Neutrinos are a challenge to study because their interactions with matter are so rare. Particularly elusive has been what's known as coherent elastic neutrino-nucleus scattering, which occurs when a neutrino bumps off the nucleus of an atom.
The international COHERENT Collaboration, which includes physicists at UChicago, noticed the scattering process by using a detector that's small and lightweight enough for a researcher to carry. Their findings, which confirm the theory of Fermilab's Daniel Freedman, were reported in the latest edition of the journal Science.
"Why did it take 43 years to observe this interaction?" asked co-author Juan Collar, UChicago professor in physics. "What takes place is very subtle." Freedman did not see much of a chance for experimental confirmation, writing at the time: "Our suggestion may be an act of hubris, because the inevitable constraints of interaction rate, resolution and background pose grave experimental difficulties."
When a neutrino bumps into the nucleus of an atom, it creates a tiny, barely measurable recoil. Making a detector out of heavy elements such as iodine, cesium or xenon dramatically increases the probability for this new mode of neutrino interaction, compared to other processes. But there's a trade-off, since the tiny nuclear recoils that result become more difficult to detect as the nucleus grows heavier.
"Imagine your neutrinos are ping-pong balls striking a bowling ball. They are going to impart only a tiny extra momentum to this bowling ball," Collar said.
To detect that bit of tiny recoil, Collar and colleagues figured out that a cesium iodide crystal doped with sodium was the perfect material. The discovery led the scientists to jettison the heavy, gigantic detectors common in neutrino research for one similar in size to a toaster.
The 4-inch-by-13-inch detector used to produce the Science results weighs only 32 pounds (14.5 kilograms). In comparison, the world's most famous neutrino observatories are equipped with thousands of tons of detector material.

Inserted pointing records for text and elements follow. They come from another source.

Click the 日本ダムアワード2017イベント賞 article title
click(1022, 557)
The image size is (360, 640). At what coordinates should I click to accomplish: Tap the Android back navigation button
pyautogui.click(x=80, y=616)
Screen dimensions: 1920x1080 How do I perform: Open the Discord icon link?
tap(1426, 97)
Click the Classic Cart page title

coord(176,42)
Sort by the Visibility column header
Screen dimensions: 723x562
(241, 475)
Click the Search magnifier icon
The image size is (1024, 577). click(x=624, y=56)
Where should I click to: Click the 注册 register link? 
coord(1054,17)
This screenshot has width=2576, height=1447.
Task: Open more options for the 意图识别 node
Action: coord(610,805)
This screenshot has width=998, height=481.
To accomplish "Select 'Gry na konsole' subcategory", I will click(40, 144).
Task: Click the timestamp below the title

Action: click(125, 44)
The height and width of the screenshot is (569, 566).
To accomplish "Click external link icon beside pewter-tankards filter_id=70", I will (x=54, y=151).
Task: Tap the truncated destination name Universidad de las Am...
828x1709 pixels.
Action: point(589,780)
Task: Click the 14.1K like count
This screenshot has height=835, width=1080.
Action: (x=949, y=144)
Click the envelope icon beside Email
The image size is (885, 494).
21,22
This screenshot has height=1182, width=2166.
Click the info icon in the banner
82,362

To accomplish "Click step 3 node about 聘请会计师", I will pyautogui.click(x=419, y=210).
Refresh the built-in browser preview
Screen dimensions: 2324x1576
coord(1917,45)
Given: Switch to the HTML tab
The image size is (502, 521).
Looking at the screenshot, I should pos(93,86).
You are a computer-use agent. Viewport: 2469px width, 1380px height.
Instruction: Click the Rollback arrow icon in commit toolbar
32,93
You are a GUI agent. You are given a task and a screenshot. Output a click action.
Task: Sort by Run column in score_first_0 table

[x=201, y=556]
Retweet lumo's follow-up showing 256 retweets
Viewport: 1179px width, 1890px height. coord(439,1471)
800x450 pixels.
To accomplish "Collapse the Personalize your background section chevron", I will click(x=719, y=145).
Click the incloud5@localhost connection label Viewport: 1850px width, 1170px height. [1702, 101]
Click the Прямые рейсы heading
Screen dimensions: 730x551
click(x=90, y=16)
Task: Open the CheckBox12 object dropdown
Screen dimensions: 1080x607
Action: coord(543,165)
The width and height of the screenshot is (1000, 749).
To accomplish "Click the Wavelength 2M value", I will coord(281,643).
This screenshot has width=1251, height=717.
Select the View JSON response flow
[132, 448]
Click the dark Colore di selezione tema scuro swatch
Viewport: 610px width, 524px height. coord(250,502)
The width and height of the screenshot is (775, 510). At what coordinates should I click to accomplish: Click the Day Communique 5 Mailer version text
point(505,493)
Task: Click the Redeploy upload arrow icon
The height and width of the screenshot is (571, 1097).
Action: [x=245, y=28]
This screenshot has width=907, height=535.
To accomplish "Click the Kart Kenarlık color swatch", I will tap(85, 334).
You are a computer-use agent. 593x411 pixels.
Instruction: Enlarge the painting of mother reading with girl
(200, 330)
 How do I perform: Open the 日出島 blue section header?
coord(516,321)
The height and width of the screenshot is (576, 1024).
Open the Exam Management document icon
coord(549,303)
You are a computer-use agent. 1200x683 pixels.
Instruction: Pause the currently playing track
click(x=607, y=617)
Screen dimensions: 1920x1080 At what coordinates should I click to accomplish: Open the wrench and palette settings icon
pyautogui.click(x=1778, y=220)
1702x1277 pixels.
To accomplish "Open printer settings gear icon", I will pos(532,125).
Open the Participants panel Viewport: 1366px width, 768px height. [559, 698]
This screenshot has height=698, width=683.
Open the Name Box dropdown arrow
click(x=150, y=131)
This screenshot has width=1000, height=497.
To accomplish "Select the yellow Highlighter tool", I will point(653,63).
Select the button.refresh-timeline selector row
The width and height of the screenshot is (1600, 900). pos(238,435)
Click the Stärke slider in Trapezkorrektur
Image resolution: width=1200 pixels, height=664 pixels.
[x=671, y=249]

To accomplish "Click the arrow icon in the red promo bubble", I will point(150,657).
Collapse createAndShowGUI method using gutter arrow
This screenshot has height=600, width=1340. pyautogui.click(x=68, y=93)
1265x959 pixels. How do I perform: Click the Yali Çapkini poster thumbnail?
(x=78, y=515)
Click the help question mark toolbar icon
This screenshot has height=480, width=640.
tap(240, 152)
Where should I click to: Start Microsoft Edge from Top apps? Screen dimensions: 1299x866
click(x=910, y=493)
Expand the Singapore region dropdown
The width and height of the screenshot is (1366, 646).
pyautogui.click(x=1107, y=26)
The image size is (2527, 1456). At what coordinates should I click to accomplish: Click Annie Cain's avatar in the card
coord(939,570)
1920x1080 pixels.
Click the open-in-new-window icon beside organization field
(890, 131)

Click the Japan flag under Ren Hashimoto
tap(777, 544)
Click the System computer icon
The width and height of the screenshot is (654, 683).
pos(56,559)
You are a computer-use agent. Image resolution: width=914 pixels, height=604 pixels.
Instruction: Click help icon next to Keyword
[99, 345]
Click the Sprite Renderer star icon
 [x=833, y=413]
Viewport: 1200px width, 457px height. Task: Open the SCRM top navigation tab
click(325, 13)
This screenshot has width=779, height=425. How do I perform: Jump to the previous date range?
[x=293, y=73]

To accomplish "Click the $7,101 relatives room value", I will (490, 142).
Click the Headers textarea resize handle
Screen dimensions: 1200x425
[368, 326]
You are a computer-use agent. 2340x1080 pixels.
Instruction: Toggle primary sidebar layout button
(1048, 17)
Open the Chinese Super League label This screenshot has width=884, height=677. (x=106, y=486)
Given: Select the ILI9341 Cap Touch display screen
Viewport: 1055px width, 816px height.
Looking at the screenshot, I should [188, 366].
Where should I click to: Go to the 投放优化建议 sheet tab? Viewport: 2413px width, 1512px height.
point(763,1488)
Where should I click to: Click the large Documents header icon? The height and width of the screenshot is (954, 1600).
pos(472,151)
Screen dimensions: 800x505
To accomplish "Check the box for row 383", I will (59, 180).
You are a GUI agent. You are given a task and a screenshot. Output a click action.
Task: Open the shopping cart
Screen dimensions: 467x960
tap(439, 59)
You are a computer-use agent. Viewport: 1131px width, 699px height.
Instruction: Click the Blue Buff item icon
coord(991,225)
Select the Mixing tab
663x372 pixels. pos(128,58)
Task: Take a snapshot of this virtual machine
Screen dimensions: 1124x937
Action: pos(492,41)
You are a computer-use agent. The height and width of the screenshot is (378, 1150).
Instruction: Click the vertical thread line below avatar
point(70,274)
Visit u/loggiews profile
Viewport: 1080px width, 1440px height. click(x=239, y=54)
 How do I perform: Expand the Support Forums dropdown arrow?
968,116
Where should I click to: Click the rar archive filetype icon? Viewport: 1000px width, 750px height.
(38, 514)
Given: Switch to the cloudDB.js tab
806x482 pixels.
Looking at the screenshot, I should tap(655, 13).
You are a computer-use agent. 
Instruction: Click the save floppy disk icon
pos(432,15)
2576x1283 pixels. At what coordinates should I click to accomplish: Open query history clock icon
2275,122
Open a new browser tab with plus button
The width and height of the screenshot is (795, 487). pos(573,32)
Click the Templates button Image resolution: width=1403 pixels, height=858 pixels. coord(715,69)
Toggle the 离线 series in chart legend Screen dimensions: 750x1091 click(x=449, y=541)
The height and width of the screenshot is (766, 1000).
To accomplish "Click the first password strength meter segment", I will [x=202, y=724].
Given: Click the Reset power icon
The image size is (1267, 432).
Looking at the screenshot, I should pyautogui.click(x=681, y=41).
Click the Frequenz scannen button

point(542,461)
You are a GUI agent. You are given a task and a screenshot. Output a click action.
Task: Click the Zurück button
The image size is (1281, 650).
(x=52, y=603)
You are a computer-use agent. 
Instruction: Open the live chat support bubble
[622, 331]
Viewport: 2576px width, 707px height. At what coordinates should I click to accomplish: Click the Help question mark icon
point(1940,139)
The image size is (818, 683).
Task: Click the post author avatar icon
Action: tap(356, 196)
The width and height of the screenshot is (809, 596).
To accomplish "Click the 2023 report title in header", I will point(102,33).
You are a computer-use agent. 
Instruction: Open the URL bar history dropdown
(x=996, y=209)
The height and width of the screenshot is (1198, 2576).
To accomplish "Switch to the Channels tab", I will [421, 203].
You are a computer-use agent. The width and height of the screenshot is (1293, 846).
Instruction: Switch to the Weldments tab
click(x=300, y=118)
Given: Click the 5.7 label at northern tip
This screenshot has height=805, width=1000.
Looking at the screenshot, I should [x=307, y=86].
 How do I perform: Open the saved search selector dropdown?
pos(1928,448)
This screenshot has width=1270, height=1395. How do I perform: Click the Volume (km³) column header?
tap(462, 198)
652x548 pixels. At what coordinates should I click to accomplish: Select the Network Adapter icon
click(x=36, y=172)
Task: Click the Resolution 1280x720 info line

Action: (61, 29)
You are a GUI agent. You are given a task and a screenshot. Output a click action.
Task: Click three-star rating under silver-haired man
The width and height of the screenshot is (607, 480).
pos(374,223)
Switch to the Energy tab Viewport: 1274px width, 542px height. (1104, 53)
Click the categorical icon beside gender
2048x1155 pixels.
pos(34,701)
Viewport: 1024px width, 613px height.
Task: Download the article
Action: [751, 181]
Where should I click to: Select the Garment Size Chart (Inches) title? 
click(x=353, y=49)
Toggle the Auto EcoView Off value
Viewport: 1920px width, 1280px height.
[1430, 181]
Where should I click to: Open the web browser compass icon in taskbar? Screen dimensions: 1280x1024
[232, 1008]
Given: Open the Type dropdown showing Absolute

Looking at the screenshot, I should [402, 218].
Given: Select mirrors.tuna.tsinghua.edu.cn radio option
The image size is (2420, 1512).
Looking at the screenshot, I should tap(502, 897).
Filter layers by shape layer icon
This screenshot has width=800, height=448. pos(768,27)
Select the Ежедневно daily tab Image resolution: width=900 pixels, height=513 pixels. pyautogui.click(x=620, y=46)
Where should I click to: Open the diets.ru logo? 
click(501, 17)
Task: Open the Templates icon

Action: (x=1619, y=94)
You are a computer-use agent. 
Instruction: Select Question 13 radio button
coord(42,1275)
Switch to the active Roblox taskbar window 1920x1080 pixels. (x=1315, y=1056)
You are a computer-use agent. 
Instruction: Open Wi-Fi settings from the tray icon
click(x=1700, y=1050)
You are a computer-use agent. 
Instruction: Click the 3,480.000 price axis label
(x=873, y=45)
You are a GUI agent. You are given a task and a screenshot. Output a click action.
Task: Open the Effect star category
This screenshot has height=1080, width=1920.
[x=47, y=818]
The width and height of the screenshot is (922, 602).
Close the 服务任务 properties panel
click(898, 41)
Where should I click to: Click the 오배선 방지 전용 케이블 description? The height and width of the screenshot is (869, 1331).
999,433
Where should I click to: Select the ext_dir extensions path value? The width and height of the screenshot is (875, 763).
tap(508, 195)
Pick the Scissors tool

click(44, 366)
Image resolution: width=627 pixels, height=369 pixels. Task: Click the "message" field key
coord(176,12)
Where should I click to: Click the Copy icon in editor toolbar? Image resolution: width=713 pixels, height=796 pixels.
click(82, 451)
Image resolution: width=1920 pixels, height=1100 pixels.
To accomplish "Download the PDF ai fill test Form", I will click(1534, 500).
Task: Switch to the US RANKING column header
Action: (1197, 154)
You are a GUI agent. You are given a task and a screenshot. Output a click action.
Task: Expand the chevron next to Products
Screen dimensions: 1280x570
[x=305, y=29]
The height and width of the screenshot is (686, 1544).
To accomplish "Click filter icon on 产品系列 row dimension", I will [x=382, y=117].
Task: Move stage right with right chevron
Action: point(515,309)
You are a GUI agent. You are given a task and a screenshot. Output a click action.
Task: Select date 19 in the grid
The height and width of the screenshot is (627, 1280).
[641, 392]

"You don't have to build a gigantic laboratory around it," said UChicago doctoral student Bjorn Scholz, whose thesis will contain the result reported in the Science paper. "We can now think about building other small detectors that can then be used, for example to monitor the neutrino flux in nuclear power plants. You just put a nice little detector on the outside, and you can measure it in situ."
Neutrino physicists, meanwhile, are interested in using the technology to better understand the properties of the mysterious particle.
"Neutrinos are one of the most mysterious particles," Collar said. "We ignore many things about them. We know they have mass, but we don't know exactly how much."
Through measuring coherent elastic neutrino-nucleus scattering, physicists hope to answer such questions. The COHERENT Collaboration's Science paper, for example, imposes limits on new types of neutrino-quark interactions that have been proposed.
The results also have implications in the search for Weakly Interacting Massive Particles. WIMPs are candidate particles for dark matter, which is invisible material of unknown composition that accounts for 85 percent of the mass of the universe.
"What we have observed with neutrinos is the same process expected to be at play in all the WIMP detectors we have been building," Collar said.